Friday, 29 May 2026

BITE-SIZED: Croupier (Mike Hodges, 1998)

After taking a job at a local casino, a struggling writer (Clive Owen) becomes involved in a planned robbery that could give him the means to escape to a better life.



Another tale of a cold-blooded man moving through the world,Croupier makes for an interesting double bill with Mike Hodges’ Get Carter.


It is hard not to watch Croupier and think about the rumours of Owen becoming the next James Bond after Brosnan. When a suave, dark-haired Englishman is in a tuxedo at a casino, it is an easy association to make.


But there is little similarity between the characters.
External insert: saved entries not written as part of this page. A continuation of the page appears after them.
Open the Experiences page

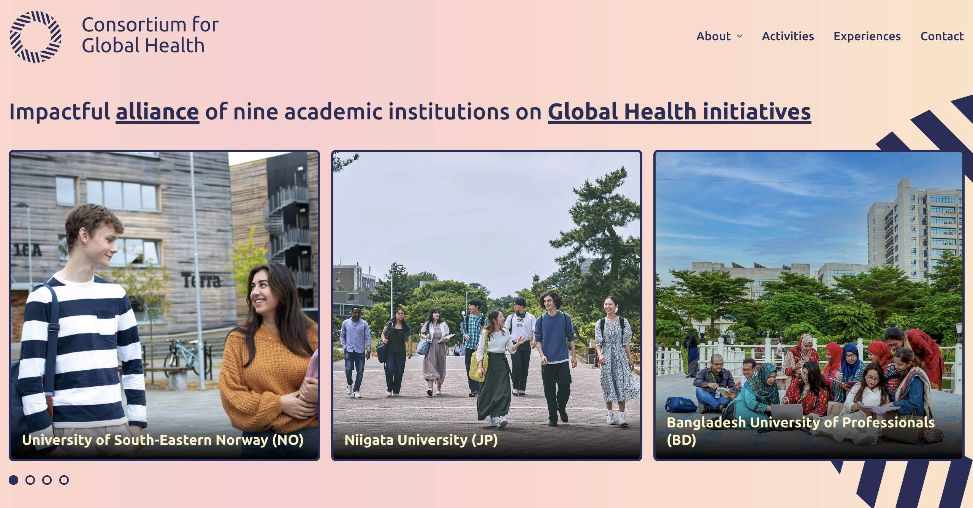click(x=867, y=36)
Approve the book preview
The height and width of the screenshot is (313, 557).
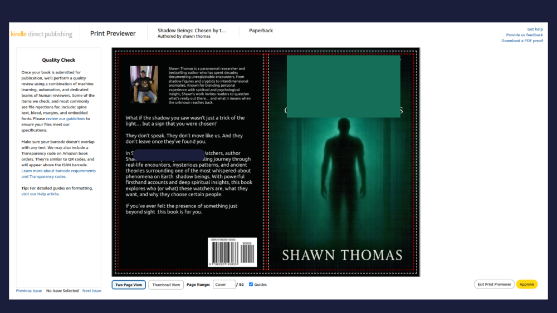[x=526, y=284]
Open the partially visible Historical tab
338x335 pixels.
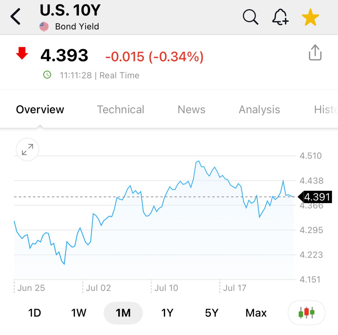[326, 109]
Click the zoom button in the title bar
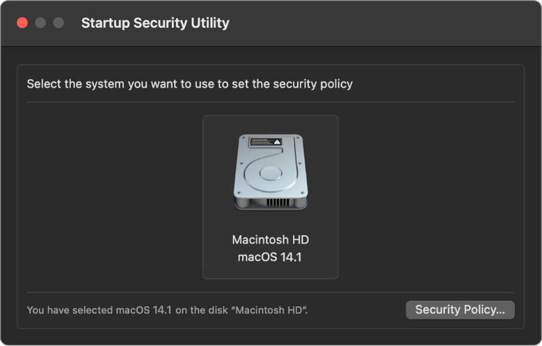The height and width of the screenshot is (346, 542). point(58,23)
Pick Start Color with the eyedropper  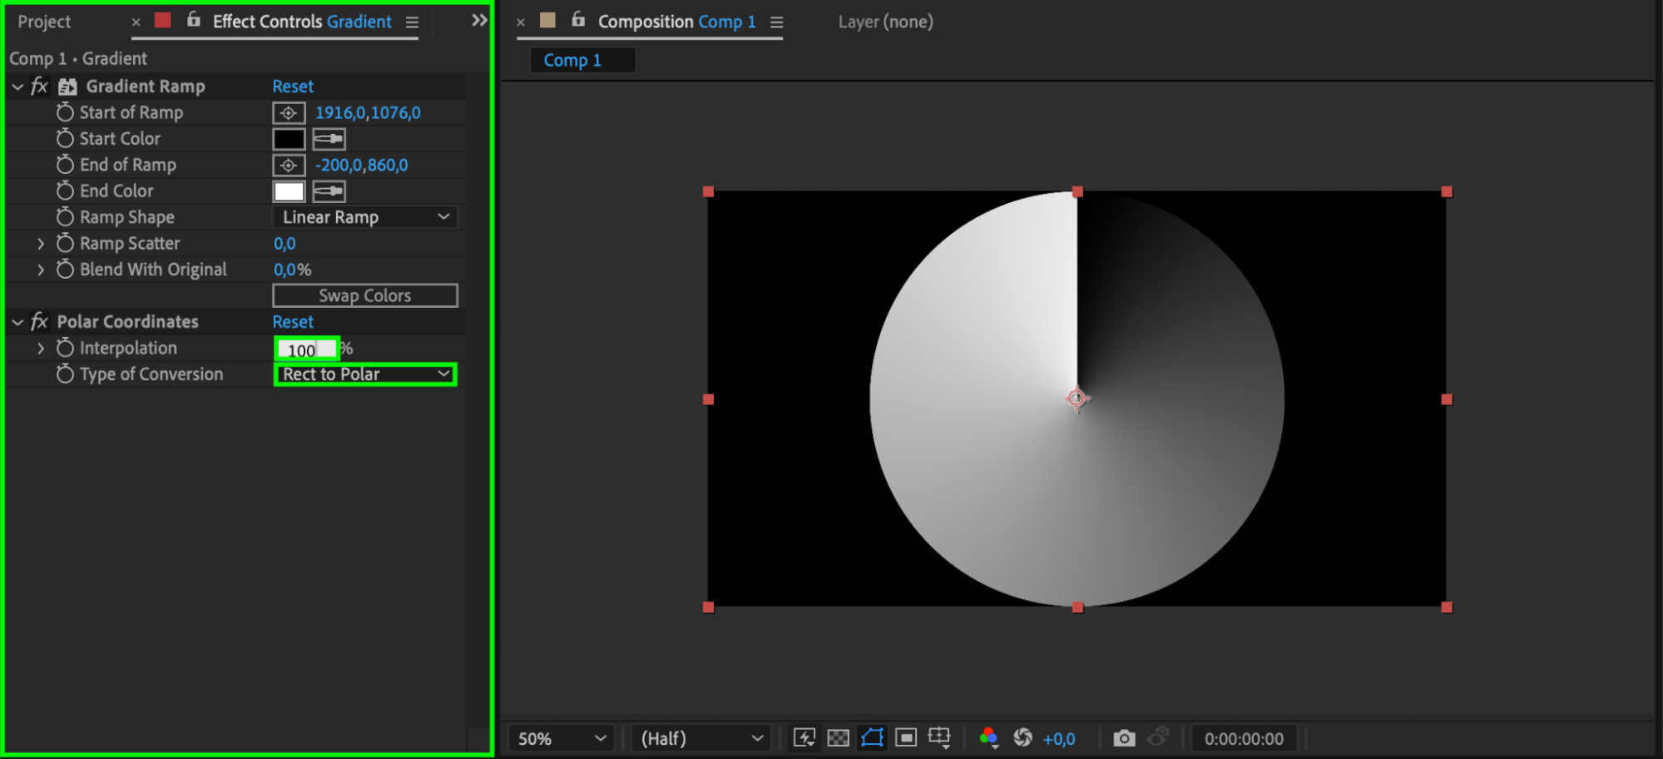click(329, 139)
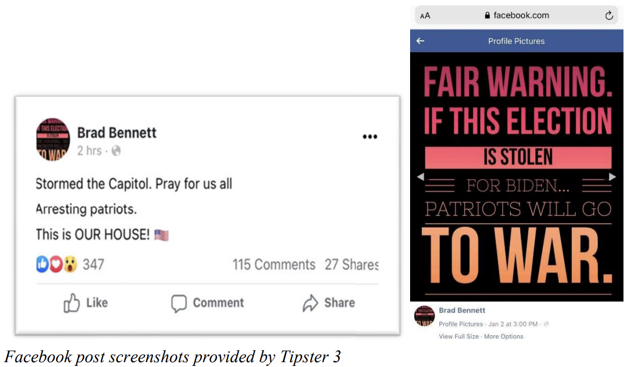Click the post's round profile picture
The image size is (631, 367).
[53, 139]
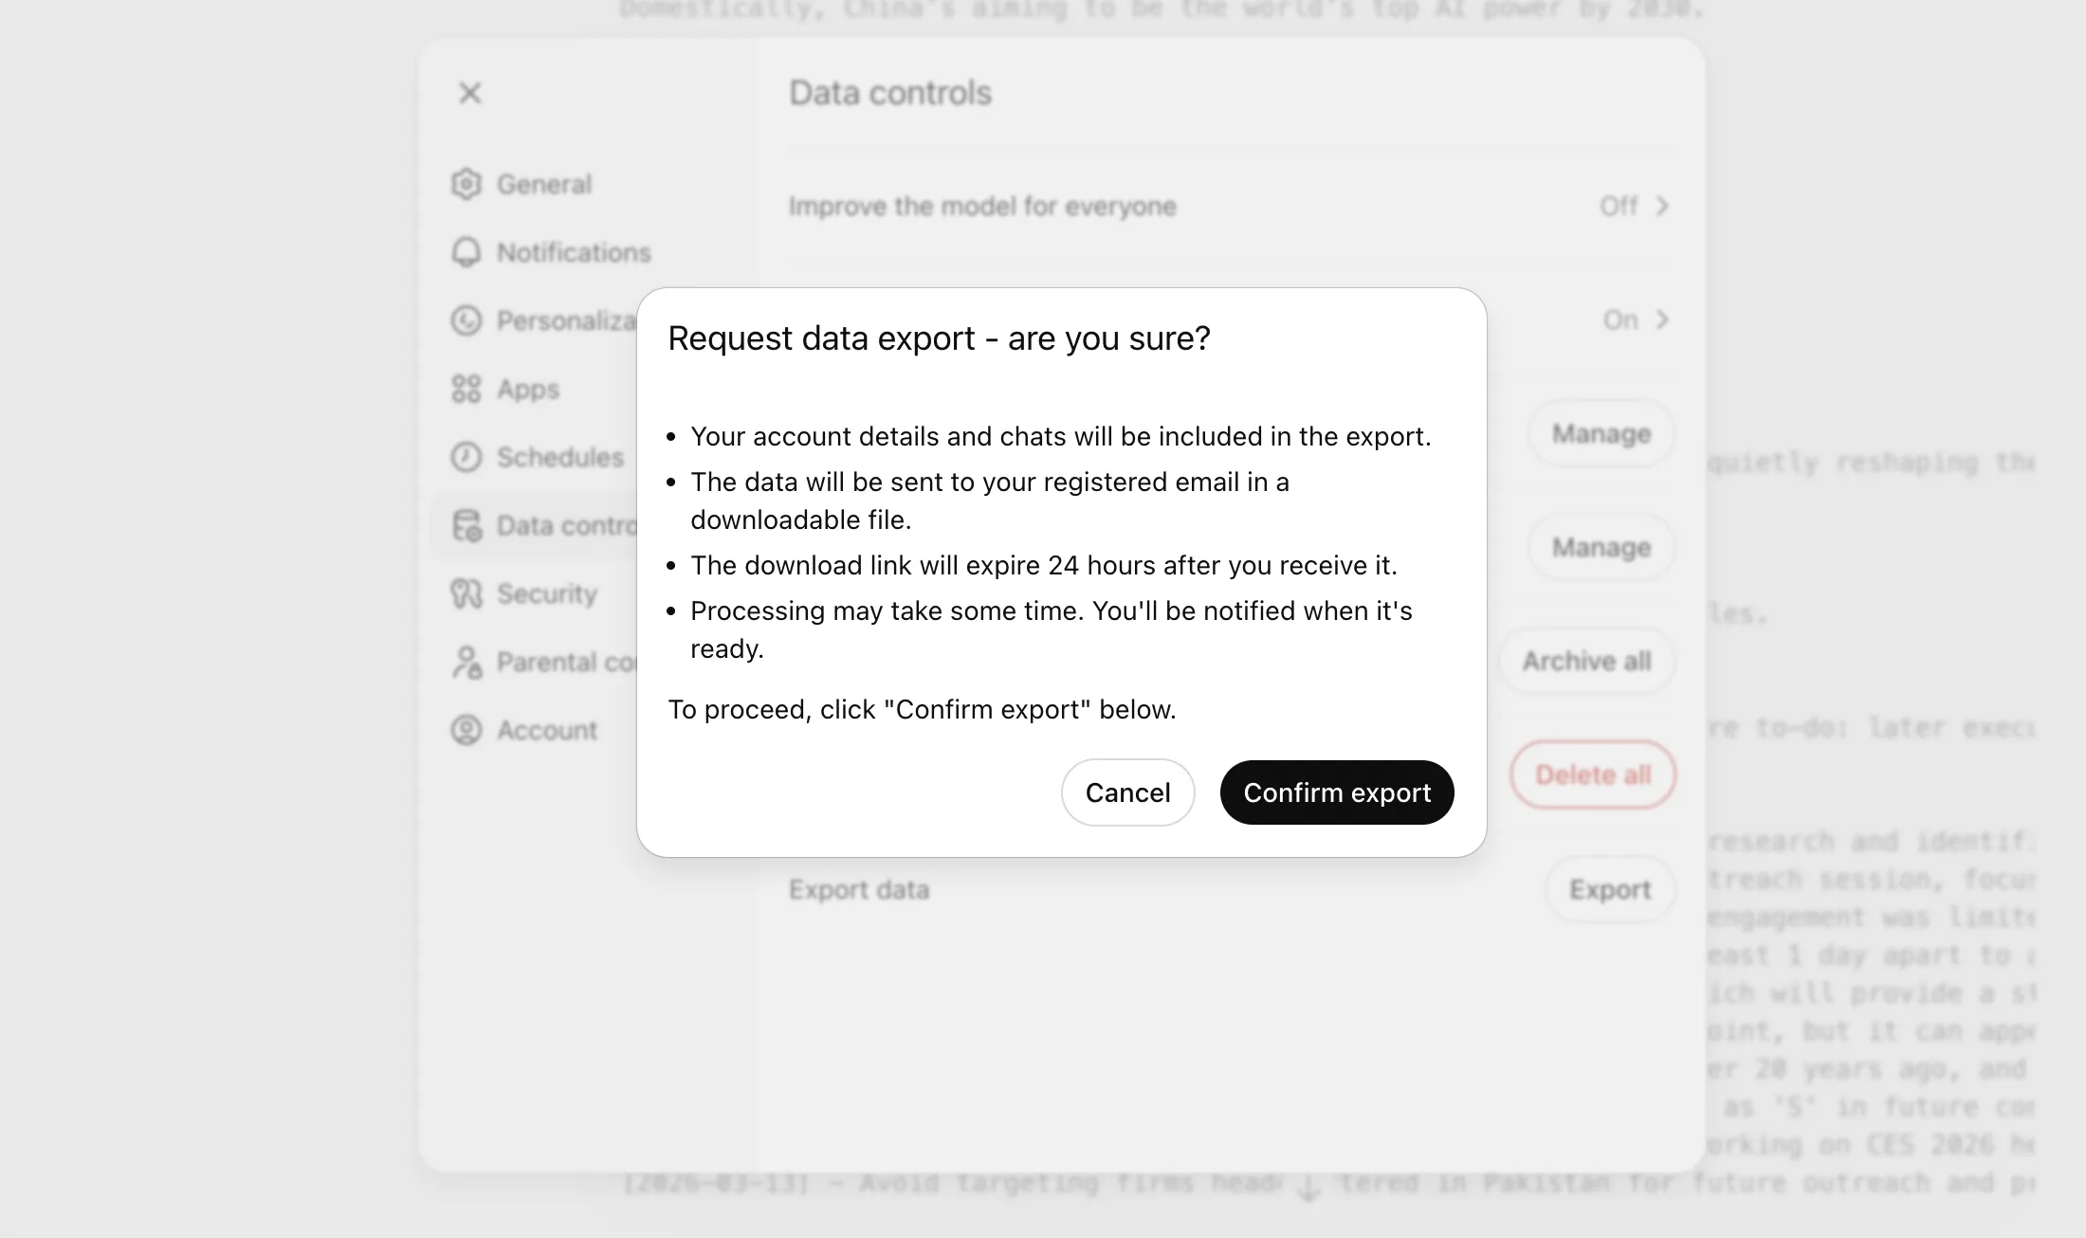
Task: Click the Personalization icon in sidebar
Action: 466,320
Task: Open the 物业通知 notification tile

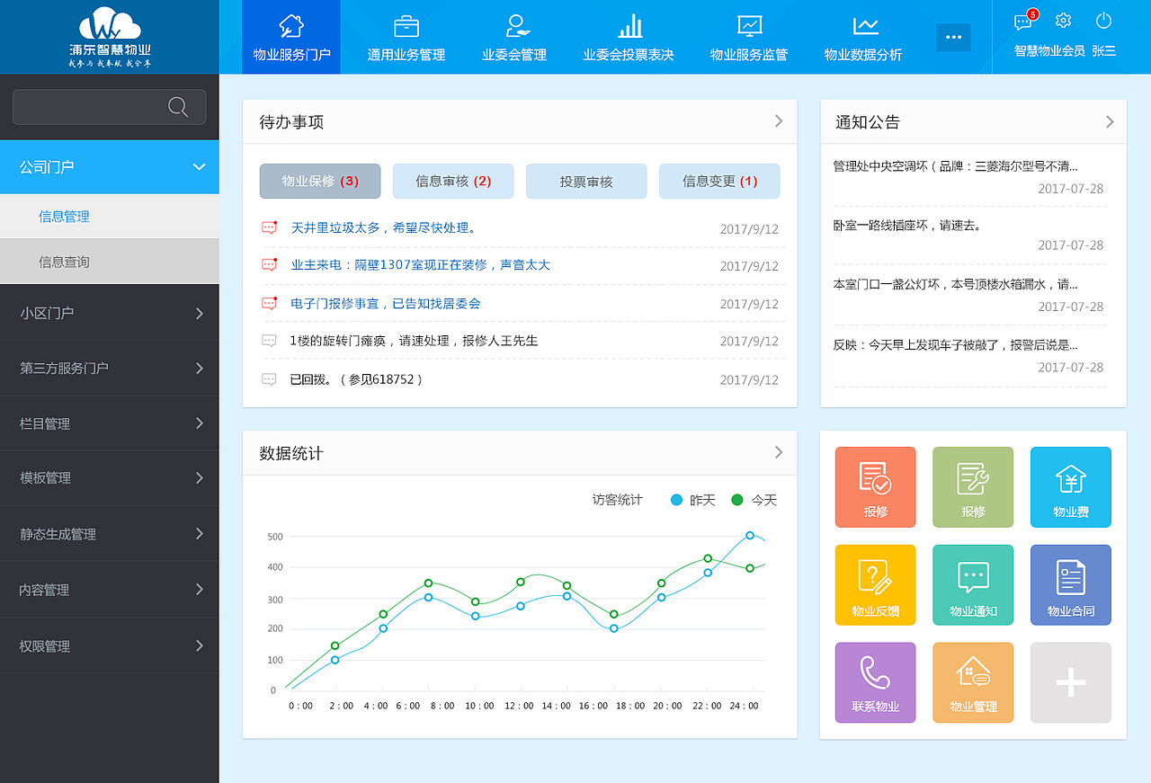Action: 973,584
I have never had any strong opinions of Owen. The first time I had heard of him was when he played the titular character in King Arthur. Not a terrible movie, but the character is not written to take advantage of his strengths.


I have seen him in other movies, but this feels like a genuine showcase. What I was struck by is how good he is as an impassive watcher.


The protagonist is an observer - while he works  as a journalist, he enjoys taking on the role of a croupier because it allows him to do what he likes best: watching other people fail.


His girlfriend (Gina McKee) nails him when analysing the character in his novel: He treats his games’ rules as his conscience, and he only moves when he knows he can win.


Ironically, while he is the narrator, Owen shows no control over events. 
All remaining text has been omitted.